Pharmaceuticals (Basel). 2022 May 26;15(6):664. doi: 10.3390/ph15060664.
Breast cancer is the leading cause of global cancer incidence and breast cancer stem cells (BCSCs) have been identified as the target to overcome breast cancer in patients. In this study, we purified a BCSC inhibitor from H.Lév. leaves through several open column and high-performance liquid chromatography via activity-based purification. The purified cancer stem cell (CSC) inhibitor was identified as dihydroconiferyl ferulate using nuclear magnetic resonance and mass spectrometry. Dihydroconiferyl ferulate inhibited the proliferation and mammosphere formation of breast cancer cells and reduced the population of CD44/CD24 cells. Dihydroconiferyl ferulate also induced apoptosis, inhibited the growth of mammospheres and reduced the level of total and nuclear EGFR protein. It suppressed the EGFR levels, the interaction of Stat3 with EGFR, and c-Myc protein levels. Our findings show that dihydroconiferyl ferulate reduced the level of nuclear epidermal growth factor receptor (EGFR) and induced apoptosis of BCSCs through nEGFR/Stat3-dependent c-Myc deregulation. Dihydroconiferyl ferulate exhibits potential as an anti-CSC agent through nEGFR/Stat3/c-Myc signaling.
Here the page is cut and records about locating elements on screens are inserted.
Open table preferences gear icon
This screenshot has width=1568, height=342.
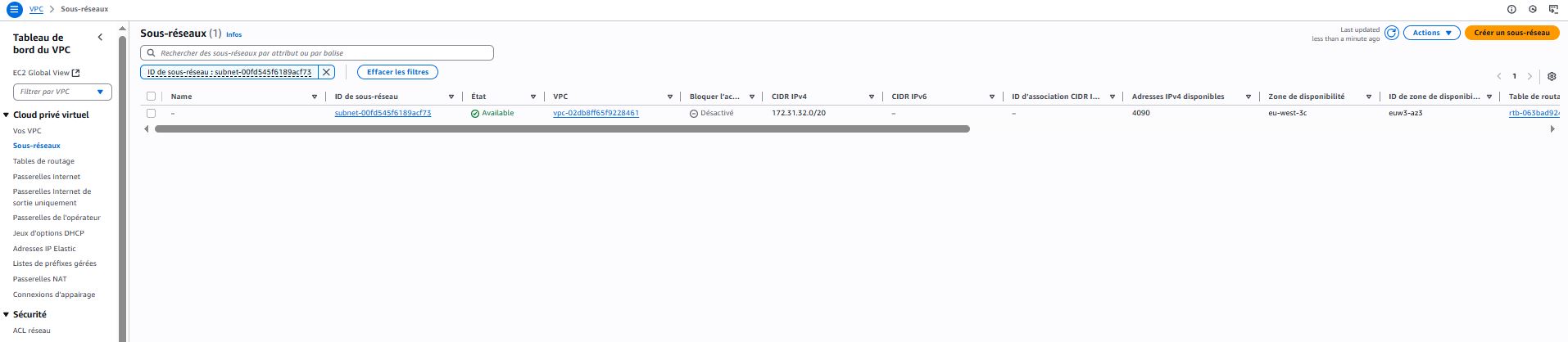tap(1552, 76)
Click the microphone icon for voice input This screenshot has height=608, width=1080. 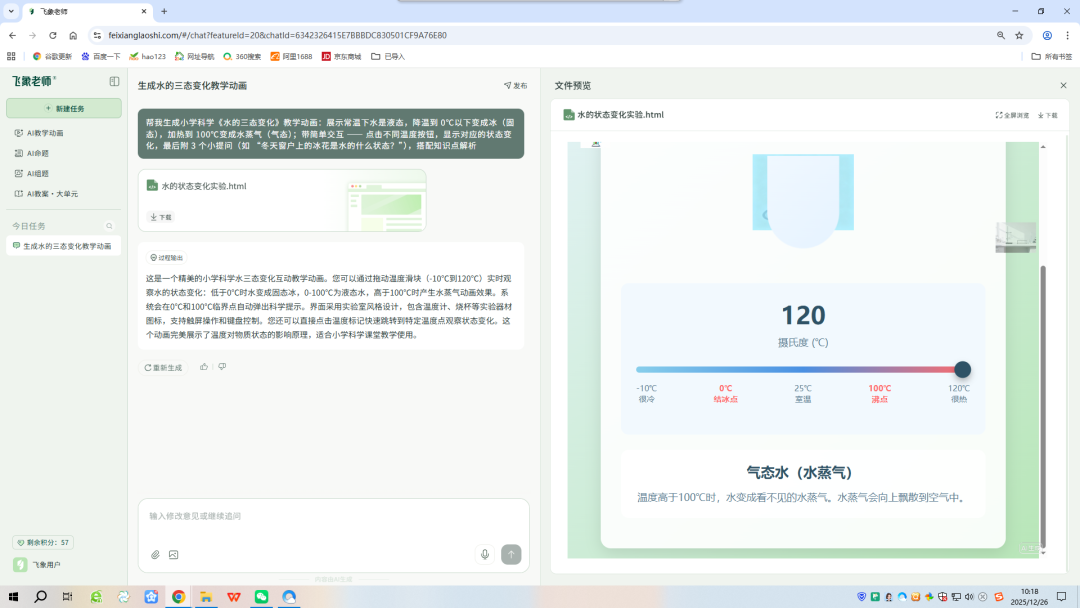pos(485,554)
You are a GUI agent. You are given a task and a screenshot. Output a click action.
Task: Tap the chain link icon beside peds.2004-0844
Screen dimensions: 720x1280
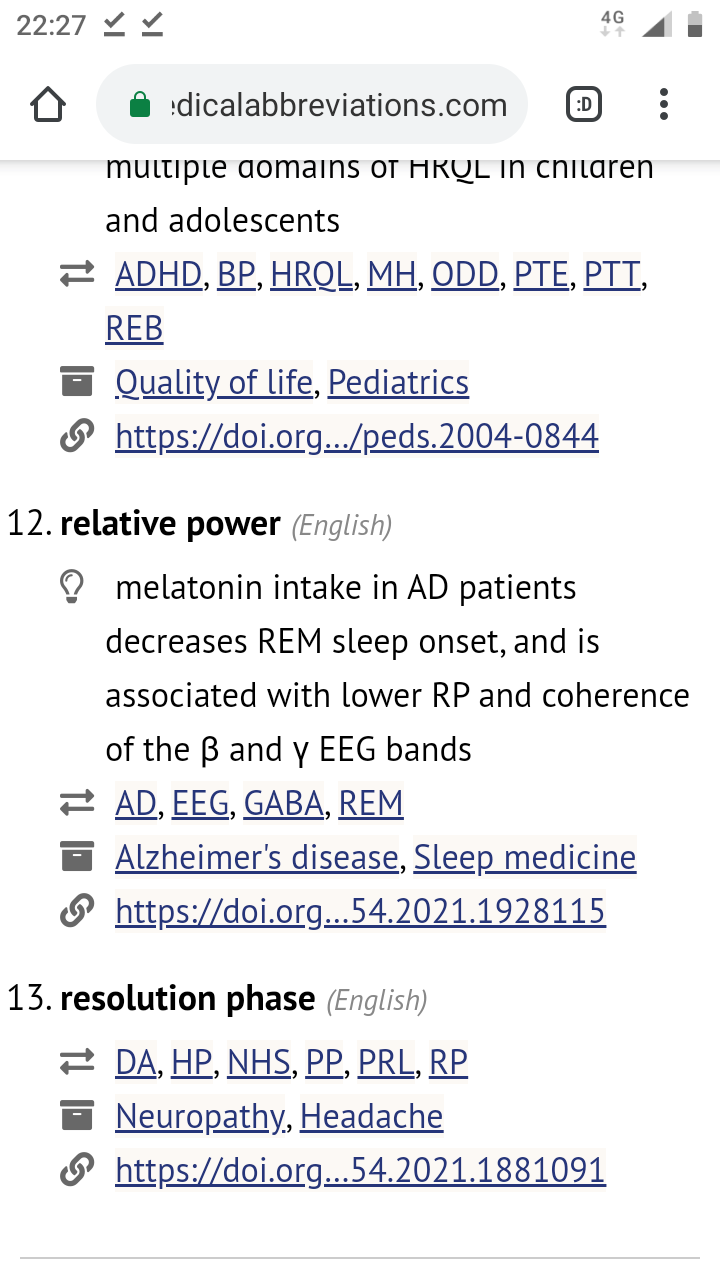click(x=76, y=436)
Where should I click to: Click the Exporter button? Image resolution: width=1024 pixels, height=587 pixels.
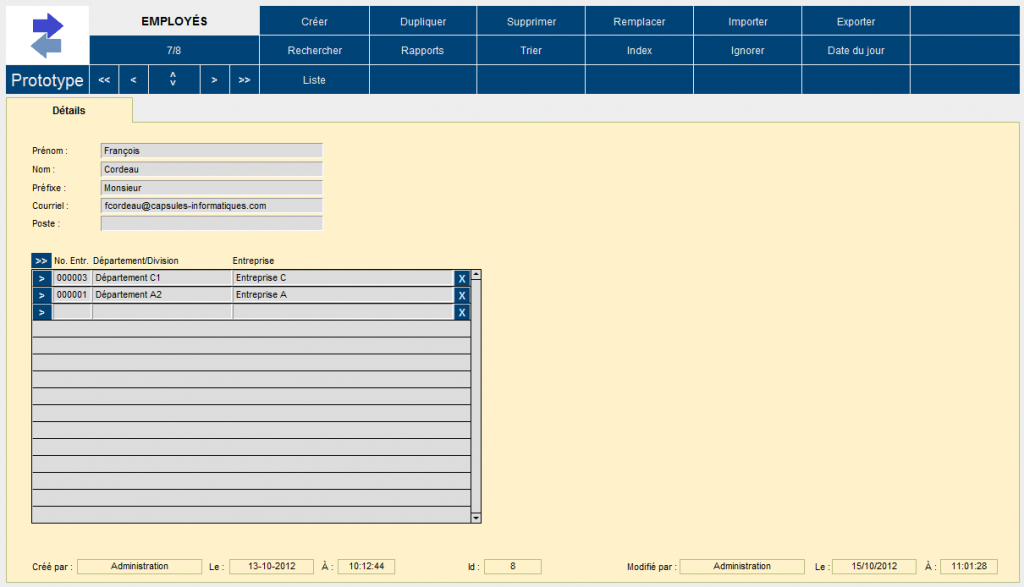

乳腺癌是全球癌症发病的主要原因,乳腺癌干细胞(BCSCs)已被确定为攻克乳腺癌患者的靶点。在本研究中,我们通过基于活性的纯化方法,利用多个开放柱和高效液相色谱从H.Lév.叶中纯化出一种BCSC抑制剂。使用核磁共振和质谱法将纯化的癌症干细胞(CSC)抑制剂鉴定为二氢松柏基阿魏酸酯。二氢松柏基阿魏酸酯抑制乳腺癌细胞的增殖和乳腺球形成,并减少CD44/CD24细胞群体。二氢松柏基阿魏酸酯还诱导细胞凋亡,抑制乳腺球生长,并降低总EGFR蛋白和核EGFR蛋白水平。它抑制EGFR水平、Stat3与EGFR的相互作用以及c-Myc蛋白水平。我们的研究结果表明,二氢松柏基阿魏酸酯通过nEGFR/Stat3依赖的c-Myc失调降低核表皮生长因子受体(EGFR)水平并诱导BCSCs凋亡。二氢松柏基阿魏酸酯通过nEGFR/Stat3/c-Myc信号传导展现出作为抗CSC药物的潜力。